# What is required
In the records that follow, find each line containing "will" and copy it.

+++

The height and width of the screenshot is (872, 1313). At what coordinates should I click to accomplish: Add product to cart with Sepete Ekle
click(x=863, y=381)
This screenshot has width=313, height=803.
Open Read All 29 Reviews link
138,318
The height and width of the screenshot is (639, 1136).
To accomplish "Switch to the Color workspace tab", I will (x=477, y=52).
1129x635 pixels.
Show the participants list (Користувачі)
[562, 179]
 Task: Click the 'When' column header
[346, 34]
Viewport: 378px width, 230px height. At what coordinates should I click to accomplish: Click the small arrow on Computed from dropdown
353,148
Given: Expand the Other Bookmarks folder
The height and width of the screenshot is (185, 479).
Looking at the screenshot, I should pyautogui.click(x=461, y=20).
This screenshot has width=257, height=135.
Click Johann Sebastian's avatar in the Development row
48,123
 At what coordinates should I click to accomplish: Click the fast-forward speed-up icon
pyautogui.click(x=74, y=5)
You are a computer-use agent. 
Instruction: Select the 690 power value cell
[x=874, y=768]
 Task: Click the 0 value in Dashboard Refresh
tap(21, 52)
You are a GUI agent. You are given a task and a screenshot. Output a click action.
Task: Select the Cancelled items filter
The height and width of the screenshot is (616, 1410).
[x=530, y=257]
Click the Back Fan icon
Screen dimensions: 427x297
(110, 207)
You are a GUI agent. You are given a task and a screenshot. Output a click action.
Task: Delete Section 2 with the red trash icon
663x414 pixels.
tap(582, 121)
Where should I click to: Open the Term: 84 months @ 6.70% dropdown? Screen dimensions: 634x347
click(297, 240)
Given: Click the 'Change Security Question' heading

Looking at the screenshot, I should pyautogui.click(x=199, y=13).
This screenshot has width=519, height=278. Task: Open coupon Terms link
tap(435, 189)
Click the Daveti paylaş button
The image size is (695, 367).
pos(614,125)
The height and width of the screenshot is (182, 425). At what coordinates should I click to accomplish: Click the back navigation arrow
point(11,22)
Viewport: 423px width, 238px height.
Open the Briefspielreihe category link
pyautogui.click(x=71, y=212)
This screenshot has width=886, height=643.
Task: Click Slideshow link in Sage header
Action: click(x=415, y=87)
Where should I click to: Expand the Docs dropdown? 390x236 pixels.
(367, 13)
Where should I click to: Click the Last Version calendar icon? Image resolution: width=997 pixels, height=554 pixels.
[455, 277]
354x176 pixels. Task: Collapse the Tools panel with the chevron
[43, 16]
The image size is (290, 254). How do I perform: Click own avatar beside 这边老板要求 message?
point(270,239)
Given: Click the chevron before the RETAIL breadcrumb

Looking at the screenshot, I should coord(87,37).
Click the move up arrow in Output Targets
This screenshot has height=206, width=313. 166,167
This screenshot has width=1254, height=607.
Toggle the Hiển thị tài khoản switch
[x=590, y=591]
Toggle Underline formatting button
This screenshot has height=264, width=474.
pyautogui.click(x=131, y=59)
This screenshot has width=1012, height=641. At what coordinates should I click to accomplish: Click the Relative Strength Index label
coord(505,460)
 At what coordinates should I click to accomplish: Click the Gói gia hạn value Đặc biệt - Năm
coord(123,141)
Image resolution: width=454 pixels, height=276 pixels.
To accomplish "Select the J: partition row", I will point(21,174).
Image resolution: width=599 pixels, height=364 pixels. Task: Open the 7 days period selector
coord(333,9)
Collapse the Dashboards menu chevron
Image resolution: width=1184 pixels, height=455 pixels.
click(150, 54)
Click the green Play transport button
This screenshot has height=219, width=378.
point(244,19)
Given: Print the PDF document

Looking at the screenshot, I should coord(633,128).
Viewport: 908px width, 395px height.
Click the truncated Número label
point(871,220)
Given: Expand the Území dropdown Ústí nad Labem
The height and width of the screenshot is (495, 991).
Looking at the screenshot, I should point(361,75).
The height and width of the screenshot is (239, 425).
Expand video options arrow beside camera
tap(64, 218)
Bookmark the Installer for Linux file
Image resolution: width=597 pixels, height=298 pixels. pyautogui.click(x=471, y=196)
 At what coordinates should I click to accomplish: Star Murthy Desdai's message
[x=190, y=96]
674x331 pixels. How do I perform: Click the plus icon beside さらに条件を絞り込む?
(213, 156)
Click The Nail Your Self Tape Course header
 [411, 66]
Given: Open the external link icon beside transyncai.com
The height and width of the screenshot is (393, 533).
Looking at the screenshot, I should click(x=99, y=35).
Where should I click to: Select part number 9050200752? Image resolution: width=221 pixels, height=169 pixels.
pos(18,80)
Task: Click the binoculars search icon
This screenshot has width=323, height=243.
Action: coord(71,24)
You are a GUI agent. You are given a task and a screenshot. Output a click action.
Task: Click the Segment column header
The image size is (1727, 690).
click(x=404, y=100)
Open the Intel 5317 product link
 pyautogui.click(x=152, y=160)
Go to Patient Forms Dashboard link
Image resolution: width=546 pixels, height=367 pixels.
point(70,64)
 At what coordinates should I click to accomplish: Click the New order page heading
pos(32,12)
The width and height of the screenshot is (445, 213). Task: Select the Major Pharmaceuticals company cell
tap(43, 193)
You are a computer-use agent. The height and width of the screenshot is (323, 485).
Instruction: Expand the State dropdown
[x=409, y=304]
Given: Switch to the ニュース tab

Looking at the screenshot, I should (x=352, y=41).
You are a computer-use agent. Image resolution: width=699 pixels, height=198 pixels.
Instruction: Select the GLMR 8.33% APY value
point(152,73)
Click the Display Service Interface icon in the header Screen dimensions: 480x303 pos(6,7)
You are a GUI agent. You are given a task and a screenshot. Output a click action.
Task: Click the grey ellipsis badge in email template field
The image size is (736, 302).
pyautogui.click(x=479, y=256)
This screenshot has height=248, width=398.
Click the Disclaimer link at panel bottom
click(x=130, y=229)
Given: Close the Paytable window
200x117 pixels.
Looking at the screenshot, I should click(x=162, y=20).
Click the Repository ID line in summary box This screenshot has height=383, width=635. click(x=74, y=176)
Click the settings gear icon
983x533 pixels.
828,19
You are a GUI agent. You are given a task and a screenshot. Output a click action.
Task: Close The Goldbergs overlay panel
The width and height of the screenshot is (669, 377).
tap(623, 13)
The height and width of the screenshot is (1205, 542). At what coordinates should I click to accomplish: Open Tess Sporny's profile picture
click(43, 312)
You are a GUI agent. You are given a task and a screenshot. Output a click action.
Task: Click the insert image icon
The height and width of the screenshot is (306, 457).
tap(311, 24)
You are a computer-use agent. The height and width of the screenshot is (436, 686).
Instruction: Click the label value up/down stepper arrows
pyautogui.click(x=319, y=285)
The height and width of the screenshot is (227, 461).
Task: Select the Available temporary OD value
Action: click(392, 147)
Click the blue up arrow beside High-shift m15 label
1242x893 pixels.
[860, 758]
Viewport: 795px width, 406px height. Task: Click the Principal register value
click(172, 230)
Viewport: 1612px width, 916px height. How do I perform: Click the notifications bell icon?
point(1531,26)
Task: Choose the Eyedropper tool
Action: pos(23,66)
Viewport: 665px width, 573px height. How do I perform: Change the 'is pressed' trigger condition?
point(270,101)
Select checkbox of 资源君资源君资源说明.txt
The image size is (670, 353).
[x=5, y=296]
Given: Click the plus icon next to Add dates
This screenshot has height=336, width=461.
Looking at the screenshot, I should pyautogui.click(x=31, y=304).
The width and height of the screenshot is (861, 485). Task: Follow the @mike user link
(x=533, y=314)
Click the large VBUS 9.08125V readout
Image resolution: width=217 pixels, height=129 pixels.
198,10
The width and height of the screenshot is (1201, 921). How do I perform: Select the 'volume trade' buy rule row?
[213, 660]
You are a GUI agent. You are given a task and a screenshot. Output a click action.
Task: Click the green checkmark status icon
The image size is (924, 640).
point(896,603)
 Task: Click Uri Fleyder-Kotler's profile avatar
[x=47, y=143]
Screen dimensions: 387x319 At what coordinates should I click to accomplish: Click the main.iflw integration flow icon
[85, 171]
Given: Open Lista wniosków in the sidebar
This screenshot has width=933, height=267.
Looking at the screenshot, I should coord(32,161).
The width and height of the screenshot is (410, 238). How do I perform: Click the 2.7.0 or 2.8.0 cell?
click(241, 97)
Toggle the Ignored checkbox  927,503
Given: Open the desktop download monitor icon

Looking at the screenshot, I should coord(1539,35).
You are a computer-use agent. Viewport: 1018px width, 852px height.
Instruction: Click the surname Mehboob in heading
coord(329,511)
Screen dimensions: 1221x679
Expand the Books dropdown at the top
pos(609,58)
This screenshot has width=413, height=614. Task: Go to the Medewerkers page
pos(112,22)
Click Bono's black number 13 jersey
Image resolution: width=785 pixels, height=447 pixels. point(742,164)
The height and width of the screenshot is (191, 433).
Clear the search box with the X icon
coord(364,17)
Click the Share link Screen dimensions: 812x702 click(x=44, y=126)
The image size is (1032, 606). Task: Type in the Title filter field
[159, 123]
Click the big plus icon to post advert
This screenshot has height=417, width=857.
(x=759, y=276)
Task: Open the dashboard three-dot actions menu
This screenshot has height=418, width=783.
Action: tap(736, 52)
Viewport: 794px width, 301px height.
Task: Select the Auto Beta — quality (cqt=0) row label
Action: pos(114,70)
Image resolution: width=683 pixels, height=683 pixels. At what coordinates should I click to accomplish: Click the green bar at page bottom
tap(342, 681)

+++

# Task result
To accomplish "Switch to the Color workspace tab", I will (x=477, y=52).
To accomplish "Select the J: partition row", I will point(21,174).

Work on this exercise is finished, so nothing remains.